Actually, I already know the explanation he will offer, as he has several times before been caught on our property, once before picking up the leaves on our drive his reason being:

“due to the prevailing wind being in a westerly direction”

Which is the direction of his house from ours. Hence, when we don’t keep on top of our dandelions it plays havoc with his lawn (yes, this was explained when he was asking me to weed our lawn “or at least just remove the heads before they go to seed.”). 

But as it turns out the explanation wouldn’t work this time, as The Deputy was just blowing leaves, not sucking them up as he has done previously (and subsequently informed me with great pride of his actions).

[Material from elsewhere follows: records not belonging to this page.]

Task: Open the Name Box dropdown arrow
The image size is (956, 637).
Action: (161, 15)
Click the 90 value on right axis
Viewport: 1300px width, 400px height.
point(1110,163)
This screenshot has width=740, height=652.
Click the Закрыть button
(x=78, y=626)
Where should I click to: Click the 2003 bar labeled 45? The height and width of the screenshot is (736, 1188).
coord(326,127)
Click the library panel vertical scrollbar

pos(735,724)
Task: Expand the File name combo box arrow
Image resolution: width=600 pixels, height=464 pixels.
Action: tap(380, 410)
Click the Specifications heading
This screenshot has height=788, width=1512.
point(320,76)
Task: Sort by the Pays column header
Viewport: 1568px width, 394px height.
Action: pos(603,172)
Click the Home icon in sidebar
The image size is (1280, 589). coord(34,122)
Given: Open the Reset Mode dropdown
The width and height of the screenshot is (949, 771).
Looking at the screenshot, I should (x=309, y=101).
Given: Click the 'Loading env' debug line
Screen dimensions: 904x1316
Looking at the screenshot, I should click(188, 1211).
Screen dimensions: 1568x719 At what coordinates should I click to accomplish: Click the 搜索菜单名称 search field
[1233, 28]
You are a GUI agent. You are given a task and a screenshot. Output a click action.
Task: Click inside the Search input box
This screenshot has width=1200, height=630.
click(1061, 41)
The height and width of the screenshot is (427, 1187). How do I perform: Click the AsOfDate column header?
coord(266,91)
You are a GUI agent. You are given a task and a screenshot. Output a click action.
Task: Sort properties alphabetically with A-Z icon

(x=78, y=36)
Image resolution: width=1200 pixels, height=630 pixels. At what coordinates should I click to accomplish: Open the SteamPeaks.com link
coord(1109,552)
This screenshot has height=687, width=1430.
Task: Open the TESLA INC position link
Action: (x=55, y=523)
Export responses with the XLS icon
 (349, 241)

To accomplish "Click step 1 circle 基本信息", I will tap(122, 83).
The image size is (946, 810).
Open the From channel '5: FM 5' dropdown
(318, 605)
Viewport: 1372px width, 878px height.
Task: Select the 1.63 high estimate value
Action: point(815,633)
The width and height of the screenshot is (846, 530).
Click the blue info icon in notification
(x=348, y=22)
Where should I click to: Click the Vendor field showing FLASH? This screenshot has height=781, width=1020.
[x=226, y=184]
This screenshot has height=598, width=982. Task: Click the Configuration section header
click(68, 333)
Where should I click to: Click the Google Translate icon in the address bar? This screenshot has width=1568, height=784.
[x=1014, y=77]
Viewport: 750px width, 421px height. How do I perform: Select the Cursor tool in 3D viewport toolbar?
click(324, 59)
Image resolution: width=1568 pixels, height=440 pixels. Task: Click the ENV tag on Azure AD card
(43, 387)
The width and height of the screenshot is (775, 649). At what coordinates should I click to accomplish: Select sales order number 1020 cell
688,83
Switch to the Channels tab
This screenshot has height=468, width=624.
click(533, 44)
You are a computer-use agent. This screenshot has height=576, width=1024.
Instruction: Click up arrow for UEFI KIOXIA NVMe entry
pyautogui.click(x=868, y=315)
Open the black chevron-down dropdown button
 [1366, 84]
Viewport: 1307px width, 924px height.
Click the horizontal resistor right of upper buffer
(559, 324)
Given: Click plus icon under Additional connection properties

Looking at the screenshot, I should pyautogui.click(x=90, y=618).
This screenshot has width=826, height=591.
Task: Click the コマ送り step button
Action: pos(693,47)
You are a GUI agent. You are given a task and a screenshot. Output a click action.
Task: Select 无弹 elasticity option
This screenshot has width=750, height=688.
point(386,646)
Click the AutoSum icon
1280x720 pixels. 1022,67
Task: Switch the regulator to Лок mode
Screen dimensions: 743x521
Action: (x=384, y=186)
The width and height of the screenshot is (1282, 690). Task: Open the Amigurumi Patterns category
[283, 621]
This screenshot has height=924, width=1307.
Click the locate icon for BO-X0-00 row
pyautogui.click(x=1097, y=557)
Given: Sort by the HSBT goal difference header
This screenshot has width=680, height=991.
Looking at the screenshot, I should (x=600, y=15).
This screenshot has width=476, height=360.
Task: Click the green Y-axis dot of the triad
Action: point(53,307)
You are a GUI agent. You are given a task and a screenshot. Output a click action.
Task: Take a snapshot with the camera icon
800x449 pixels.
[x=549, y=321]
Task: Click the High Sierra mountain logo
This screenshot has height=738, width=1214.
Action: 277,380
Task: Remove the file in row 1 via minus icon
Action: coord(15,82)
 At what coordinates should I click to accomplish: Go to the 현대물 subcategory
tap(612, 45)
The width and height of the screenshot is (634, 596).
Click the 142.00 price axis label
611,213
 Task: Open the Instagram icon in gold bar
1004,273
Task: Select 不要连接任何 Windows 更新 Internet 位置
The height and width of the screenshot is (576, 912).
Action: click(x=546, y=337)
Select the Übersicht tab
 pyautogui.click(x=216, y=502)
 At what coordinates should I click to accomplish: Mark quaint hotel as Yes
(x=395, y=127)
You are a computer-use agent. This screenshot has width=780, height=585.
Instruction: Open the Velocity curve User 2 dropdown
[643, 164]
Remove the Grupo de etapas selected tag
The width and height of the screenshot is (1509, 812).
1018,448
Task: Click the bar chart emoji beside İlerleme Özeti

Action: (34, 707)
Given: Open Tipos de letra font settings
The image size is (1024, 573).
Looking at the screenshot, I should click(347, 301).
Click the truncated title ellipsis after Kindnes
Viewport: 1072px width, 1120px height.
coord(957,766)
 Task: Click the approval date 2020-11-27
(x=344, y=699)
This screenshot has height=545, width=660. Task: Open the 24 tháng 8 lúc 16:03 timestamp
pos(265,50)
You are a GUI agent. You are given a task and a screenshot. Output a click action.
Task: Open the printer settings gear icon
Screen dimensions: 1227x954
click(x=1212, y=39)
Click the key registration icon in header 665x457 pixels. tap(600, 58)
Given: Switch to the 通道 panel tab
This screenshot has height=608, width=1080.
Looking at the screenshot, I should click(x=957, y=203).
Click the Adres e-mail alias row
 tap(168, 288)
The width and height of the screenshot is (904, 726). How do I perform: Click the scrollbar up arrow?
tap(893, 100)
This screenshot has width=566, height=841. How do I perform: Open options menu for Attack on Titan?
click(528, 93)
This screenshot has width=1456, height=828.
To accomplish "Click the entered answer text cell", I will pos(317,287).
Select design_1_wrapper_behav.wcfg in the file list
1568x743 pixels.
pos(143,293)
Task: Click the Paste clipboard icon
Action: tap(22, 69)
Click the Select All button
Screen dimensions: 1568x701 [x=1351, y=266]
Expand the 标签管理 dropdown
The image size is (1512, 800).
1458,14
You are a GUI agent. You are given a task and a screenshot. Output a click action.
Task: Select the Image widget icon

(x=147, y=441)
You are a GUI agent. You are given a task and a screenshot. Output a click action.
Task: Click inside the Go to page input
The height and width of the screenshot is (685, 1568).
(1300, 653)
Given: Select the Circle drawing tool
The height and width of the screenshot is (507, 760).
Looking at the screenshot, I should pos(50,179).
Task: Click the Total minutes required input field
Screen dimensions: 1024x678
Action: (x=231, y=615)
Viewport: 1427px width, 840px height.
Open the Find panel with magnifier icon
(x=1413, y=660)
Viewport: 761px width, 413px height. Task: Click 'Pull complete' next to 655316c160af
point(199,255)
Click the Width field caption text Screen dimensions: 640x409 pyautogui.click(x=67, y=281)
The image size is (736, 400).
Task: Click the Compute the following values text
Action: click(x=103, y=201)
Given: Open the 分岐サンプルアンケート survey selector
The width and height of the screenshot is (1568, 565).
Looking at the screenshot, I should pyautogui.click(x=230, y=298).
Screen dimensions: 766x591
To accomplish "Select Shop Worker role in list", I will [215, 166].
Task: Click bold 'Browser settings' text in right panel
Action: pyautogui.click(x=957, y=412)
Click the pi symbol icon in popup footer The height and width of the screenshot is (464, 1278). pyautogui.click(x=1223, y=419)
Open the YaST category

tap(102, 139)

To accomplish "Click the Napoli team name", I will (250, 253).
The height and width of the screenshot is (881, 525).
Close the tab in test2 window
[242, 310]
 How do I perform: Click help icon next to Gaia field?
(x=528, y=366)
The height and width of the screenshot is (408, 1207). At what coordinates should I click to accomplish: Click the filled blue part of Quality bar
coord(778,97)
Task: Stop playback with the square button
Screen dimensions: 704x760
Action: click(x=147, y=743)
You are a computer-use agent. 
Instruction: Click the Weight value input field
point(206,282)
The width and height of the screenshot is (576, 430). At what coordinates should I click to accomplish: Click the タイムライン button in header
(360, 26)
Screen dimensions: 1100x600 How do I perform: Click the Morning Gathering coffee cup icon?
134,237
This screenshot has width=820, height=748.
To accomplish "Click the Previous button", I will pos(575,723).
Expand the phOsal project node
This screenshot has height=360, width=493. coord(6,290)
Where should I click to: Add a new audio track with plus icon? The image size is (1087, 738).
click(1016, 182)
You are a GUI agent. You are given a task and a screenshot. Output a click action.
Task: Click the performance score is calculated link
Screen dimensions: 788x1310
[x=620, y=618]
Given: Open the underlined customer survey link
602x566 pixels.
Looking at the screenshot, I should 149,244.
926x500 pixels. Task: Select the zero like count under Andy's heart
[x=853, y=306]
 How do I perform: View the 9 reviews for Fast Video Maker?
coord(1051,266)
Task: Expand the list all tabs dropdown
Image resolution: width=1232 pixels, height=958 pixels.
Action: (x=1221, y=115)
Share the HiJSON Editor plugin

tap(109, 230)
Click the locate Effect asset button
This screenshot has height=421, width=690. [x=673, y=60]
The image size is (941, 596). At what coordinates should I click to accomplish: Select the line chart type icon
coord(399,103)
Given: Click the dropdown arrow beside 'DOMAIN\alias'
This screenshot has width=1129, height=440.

This time he was just blowing, blowing them away from HIS property and on to mine!! Hence him scampering off like a naughty school boy caught in the act when I arrived home. 

Now, especially bearing in mind that we are lucky enough to be surrounded by trees on our estate, having leaves on the front lawn really doesn’t bother me. In fact it probably wouldn’t have even dawned on me what he was doing if he hadn’t avoided eye contact, blushed and hidden around the corner, but it matters to The Deputy. It really matters. This evening his lawn is impeccably clean. 

Not a stray leaf in sight. 


And all I can think about is quietly, under the cover of darkness, assisting the prevailing wind in its natural phenomenon of redistributing the leaves over that line on our drives. In fact I’m almost feeling childish enough to consider getting a rake out so that in the morning when The Deputy opens his curtains and surveys the street, he will find that not only has the pile of leaves he left on my drive been blown over on to his, but by some magical quirk of Mother Nature our lawn is leaf free.